Com base nesse aparato legal foi composto o documento inicial para a elaboração da Proposta da Secretaria cuja finalidade era de estabelecer e implementar as Políticas de Ações Afirmativas, diversidade, equidade e avaliar as ações institucionais, que não eram possíveis de serem realizadas apenas no escopo do ensino de graduação. A ideia era que a Secretaria atendesse as demandas da Universidade como um todo no que diz respeito às Relações Étnico- raciais, aos Direitos Humanos e Inclusão, Diversidade e Gênero.
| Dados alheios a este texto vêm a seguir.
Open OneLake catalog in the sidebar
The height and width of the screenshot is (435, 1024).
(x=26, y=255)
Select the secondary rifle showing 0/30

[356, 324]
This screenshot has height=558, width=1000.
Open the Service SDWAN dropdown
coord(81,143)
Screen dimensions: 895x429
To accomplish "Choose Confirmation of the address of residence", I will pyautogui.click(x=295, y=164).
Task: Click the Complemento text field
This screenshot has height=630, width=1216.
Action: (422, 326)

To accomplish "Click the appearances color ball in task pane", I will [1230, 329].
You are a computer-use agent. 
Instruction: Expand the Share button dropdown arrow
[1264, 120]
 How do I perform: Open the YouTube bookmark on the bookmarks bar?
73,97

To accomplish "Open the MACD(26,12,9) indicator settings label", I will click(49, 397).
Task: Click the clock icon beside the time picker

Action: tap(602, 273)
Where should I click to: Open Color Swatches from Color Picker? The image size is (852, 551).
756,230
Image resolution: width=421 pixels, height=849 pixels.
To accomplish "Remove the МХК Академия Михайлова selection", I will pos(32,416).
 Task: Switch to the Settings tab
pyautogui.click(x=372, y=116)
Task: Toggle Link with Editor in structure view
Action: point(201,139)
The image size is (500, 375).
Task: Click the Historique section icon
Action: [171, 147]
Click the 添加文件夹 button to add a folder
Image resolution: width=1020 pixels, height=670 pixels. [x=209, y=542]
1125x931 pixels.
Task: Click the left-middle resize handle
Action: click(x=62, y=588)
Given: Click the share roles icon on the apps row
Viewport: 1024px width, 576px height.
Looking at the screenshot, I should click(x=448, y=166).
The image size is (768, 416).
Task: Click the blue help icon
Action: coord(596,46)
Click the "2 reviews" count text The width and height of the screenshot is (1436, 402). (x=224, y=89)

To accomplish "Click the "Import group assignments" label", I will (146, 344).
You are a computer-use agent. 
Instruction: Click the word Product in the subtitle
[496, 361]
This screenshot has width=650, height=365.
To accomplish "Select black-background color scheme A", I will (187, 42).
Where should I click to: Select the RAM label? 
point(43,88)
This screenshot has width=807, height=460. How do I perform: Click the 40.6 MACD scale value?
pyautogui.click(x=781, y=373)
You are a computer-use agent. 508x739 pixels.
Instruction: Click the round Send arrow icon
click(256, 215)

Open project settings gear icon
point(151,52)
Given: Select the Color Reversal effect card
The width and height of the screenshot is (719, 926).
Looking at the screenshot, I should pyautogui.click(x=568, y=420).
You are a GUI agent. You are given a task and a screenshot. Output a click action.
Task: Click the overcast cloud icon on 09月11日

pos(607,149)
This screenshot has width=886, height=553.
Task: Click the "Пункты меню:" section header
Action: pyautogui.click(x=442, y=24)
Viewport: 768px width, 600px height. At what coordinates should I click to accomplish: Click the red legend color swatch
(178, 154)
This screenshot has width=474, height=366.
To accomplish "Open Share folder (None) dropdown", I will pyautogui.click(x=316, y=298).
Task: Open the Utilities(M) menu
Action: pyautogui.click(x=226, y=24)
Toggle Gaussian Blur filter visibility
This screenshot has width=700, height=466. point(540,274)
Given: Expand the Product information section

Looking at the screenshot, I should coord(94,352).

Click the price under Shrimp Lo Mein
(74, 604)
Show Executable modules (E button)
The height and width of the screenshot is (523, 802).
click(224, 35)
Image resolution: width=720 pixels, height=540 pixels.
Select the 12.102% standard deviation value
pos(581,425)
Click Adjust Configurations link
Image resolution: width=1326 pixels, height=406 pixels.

Uma vez criada a Secretaria de Ações Afirmativas, Diversidade e Equidade foi possível reestruturar as ações voltadas para os estudantes de graduação realizadas pela CAAPE:

- Acompanhamento pedagógico dos estudantes de graduação; - Assessoria a docentes e às coordenações de curso;

- Análise de dados relativos à permanência e ao desempenho de estudantes;

- Promoção de ações e projetos para a educação das relações étnico-raciais;

- Outras ações de apoio à implementação das ações afirmativas. No acompanhamento pedagógico, os esforços ficaram voltados prioritariamente aos estudantes ingressantes por reserva de vagas, processos seletivos diferenciados (indígenas e refugiados) e convênios (PEC-G, Pró-Haiti). Ao mesmo tempo em que houve o crescimento do acesso ao Ensino Superior, também foi possível viabilizar algumas ações entre a CAAPE, desde 2014 – voltadas ao Acompanhamento de Ações Pedagógicas para Estudantes – e o CCI. No caso desse capítulo, destacamos apenas algumas ações conjuntas entre a Coordenadoria e o Centro de Cultura Indígena. Apenas para ilustrar, destacamos três ações:

a. I ENCONTRO NACIONAL DE ESTUDANTES INDÍGENAS (I ENEI) O “I Encontro Nacional de Estudantes indígenas: metas e desafios no caminho do ensino superior” ocorreram na Universidade Federal de São Carlos, de 02 a 06 de setembro de 2013. Participaram 27 universidades, em sua maioria federais, 4 estaduais e uma confessional. Além dessas universidades estiveram presentes um representante da Secretaria de Educação Continuada, Alfabetização, Diversidade e Inclusão (SECADI/MEC), da Fundação Nacional do Índio (FUNAI), Prefeitura Municipal de Dourados e Instituto de Psicologia da USP e 51 etnias. Ao final do evento os organizadores enviaram um relatório para o Ministério da Educação e para a SECADI com indicações escritas pelos participantes e organizadores do evento. Estiveram presentes por volta de 400 (quatrocentas) pessoas, entre profissionais, lideranças indígenas, estando representados no evento 51 povos. A iniciativa do evento foi dos 77 estudantes indígenas da UFSCar, provenientes de todo território nacional, que se organizaram pelo Centro de Cultura Indígenas (CCI) entre o final de 2012 e início de 2013. É importante enfatizar que esse evento teve como prioridade a composição das mesas por indígenas, suas lideranças, formadores e profissionais dessas áreas. A finalidade não era seguir os moldes acadêmicos, mas ser concebido de modo a refletir sobre suas dificuldades, preocupações e situações vividas nas universidades públicas. Contou com 5 mesas, tal como estava na Programação do Evento:

“Mesa 1: AS AÇÕES AFIRMATIVAS E OS POVOS INDÍGENAS Objetivo: Discussão das políticas de inclusão dos povos indígenas no nível superior através dos Programas de Ações Afirmativas, o processo de exclusão vivido pelos povos indígenas no que se refere às Políticas Públicas e que justifica as Ações Afirmativas. A importância da formação de indígenas, os ganhos e perdas com a formação em cursos regulares e não-específicos para indígenas e os desafios enfrentados pelos alunos.